→ Data
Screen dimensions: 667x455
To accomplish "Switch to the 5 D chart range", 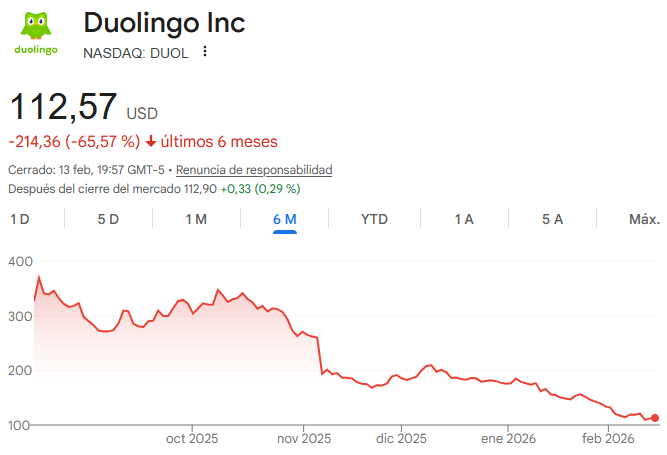I will tap(108, 219).
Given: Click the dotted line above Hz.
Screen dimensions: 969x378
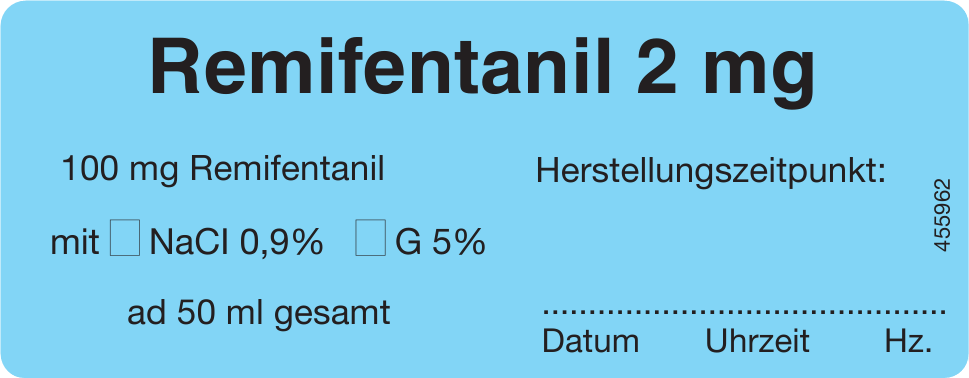Looking at the screenshot, I should click(x=908, y=313).

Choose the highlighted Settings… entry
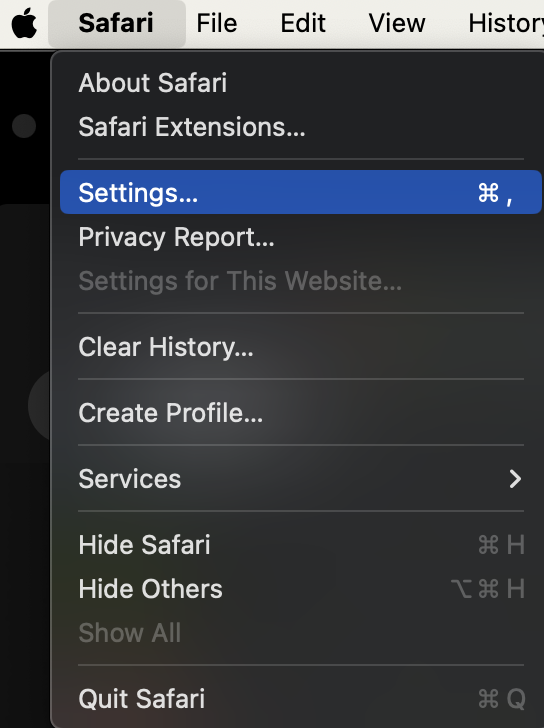click(301, 192)
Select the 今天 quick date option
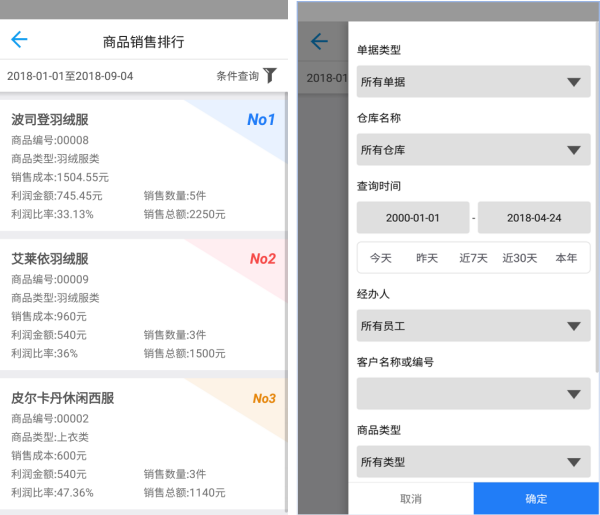The height and width of the screenshot is (515, 600). 381,258
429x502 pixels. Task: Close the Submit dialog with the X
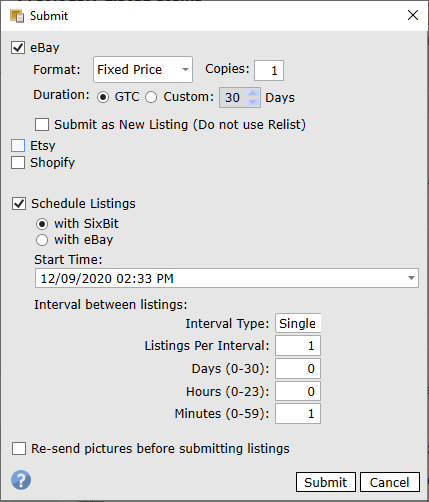[413, 15]
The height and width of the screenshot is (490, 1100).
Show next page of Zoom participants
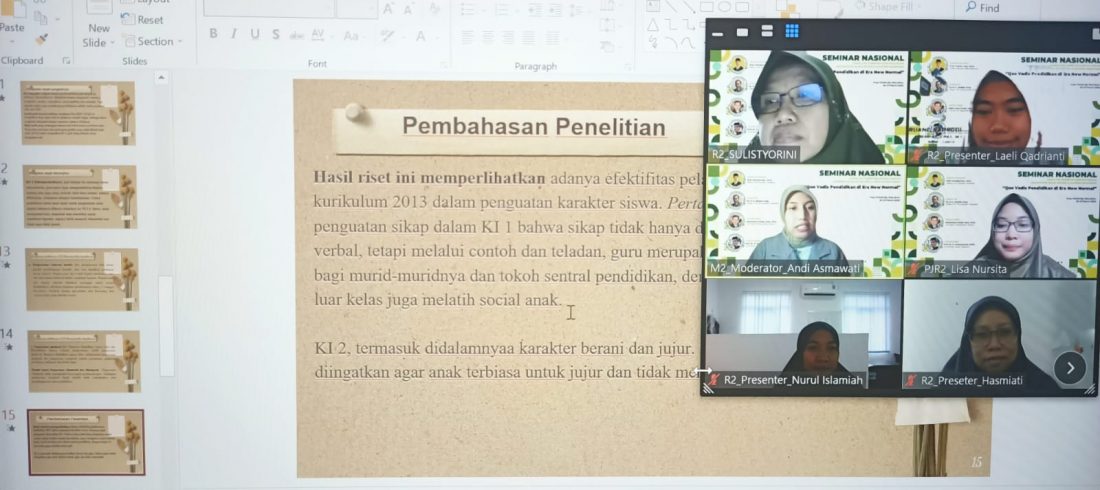point(1069,368)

→ Your goal
All lines from the line with "The height and width of the screenshot is (490, 1100)." through the final line of the listing are to be printed exactly, both ends included; the pictures are not.

→ Finished task
The height and width of the screenshot is (490, 1100).
Show next page of Zoom participants
point(1069,368)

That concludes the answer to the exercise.